X. John Louder testify'd, that upon some little controversy with Bishop about her fowles, going well to Bed, he did awake in the Night by moonlight, and did see clearly the likeness


of thisoman grievously oppressing him; in which miserable condition she held him, unable to help him self, till near Day. He told Bishop of this; but she deny'd it, and threatned him very much. Quickly after this, being at home on a Lords day, with the doors shutt about him, he saw a Black Pig approach him; at which he going to kick, it vanished away. Immediately after, sitting down, he saw a Black thing Jump in at the Window, and come and stand before him. The Body was like that of a Monkey, the Feet like a Cocks, but the Face much like a mans. He being so extreemly affrighted, that he could not speak, this Monster spoke to him, and said, “I am a Messenger sent unto you, for I understand that you are in some Trouble of Mind, and if you will be ruled by me, you shall want for nothing in this world.” Whereupon he endeavoured to clap his hands upon it; but he could feel no substance, and it jumped out of the window again; but immediately came in by the Porch, though the Doors were shut, and said, “You had better take my Counsel!” He then struck at it with a stick, but struck only the Groundsel, and broke the Stick. The Arm with which he struck was presently Disenabled, and it vanished away. He presently went out at the Back-Door, and spyed this Bishop, in her Orchard, going toward her House; but he had not power to set one foot forward unto her. Whereupon returning into the House, he was immediately accosted by the Monster he had seen before; which Goblin was now going to Fly at him; whereat he cry'd out, “The whole Armour of God be between me and you!” So it sprang back, and flew over the Apple Tree, shaking many Apples off the Tree, in its flying over. At its Leap, it flung Dirt with its Feet against the Stomach of the Man; whereon he was then struck Dumb, and so continued for three Days together. Upon the producing of this Testimony, Bishop deny'd that she knew this Deponent: yet their two Orchards joined, and they had often had their Little Quarrels for some years together.

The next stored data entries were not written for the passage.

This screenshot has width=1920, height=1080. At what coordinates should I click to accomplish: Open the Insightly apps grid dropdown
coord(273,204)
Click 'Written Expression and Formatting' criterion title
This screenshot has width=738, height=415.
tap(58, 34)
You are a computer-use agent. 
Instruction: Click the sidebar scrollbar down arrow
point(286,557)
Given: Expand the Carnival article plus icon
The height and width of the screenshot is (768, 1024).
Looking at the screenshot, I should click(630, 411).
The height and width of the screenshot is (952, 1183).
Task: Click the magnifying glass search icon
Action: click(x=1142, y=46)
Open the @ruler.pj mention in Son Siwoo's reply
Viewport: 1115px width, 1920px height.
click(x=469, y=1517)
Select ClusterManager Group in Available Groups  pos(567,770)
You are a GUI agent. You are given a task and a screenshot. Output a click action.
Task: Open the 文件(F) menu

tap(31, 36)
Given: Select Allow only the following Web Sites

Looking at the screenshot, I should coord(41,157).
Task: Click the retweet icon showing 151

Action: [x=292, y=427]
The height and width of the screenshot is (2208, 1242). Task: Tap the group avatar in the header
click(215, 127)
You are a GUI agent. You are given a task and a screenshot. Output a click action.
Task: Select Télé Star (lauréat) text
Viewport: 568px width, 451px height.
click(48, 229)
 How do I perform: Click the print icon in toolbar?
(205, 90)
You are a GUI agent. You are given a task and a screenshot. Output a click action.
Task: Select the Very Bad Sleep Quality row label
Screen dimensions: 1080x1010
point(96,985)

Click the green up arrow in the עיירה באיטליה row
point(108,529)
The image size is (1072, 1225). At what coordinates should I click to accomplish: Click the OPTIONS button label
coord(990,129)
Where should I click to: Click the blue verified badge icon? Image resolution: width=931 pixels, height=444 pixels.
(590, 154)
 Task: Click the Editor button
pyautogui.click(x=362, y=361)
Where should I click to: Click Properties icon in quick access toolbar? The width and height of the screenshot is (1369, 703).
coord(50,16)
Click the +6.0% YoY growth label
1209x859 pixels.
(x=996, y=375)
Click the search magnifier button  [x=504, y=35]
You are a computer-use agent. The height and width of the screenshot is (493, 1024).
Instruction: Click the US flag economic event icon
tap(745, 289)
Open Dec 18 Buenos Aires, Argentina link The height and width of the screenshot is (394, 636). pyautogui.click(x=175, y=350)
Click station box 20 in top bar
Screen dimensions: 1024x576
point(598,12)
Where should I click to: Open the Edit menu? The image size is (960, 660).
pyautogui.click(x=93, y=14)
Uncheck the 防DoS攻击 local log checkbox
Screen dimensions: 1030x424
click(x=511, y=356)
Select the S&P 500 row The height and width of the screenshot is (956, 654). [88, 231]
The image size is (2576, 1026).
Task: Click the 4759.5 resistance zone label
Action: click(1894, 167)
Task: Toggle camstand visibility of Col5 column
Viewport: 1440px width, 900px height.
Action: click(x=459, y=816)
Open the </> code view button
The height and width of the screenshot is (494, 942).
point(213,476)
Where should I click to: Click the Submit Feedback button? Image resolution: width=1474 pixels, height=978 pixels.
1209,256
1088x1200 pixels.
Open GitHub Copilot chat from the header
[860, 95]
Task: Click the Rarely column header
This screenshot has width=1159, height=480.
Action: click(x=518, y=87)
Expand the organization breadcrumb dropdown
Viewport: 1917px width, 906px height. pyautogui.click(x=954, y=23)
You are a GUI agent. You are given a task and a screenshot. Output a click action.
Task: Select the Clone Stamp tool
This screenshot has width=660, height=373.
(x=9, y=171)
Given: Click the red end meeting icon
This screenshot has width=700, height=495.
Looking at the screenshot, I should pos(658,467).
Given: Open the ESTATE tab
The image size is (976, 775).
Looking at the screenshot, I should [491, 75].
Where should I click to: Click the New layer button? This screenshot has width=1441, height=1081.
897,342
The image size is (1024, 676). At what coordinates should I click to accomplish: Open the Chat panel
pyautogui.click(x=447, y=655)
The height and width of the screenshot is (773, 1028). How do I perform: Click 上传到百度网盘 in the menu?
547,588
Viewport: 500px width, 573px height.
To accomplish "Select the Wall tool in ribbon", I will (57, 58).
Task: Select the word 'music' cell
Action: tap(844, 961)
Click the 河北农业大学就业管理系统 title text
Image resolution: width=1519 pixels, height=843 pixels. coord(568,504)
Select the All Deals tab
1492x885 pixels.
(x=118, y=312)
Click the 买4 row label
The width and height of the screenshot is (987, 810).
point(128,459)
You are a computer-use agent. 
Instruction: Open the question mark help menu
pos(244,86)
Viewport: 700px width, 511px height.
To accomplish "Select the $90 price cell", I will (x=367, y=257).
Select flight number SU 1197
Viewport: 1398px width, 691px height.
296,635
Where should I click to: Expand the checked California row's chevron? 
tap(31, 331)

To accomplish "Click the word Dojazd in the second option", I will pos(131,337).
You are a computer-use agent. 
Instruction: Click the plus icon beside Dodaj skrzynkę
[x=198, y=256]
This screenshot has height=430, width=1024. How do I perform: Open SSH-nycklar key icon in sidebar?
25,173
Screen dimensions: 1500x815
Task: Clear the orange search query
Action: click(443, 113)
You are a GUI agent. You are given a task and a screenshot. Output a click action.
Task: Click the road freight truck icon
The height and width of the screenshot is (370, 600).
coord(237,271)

XI. William Stacy Testifyed, That receiving Money of this Bishop, for work done by him, he was gone but a matter of Three Rods from her, and looking for his money, found it unaccountably gone from him. Some time after, Bishop asked him, whether his Father would grind her grist for her? He


demanded why? she Reply'd, “Because Folks count me a Witch.” He answered, “No Question, but he will grind it for you.” Being then gone about six Rods from her, with a small Load in his Cart, suddenly the Off-wheel slump't and sunk down into an Hole upon plain ground, so that the Deponent was forced to get help for the Recovering of the wheel. But stepping Back to look for the Hole which might give him this disaster, there was none at all to be found. Some time after, he was waked in the Night; but it seem'd as Light as Day, and he perfectly saw the shape of this Bishop in the Room, Troubling of him; but upon her going out, all was Dark again. He charg'd Bishop afterwards with it, and she deny'd it not; but was very angry. Quickly after, this Deponent having been threatned by Bishop, as he was in a dark Night going to the Barn, he was very suddenly taken or lifted from the ground, and thrown against a stone wall; After that, he was again hoisted up and thrown down a Bank, at the end of his House. After this again, passing by this Bishop, his Horse with a small load, striving to Draw, all his Gears flew to pieces, and the Cart fell down; and this deponent going then to lift a Bag of corn, of about two Bushels, could not budge it with all his might.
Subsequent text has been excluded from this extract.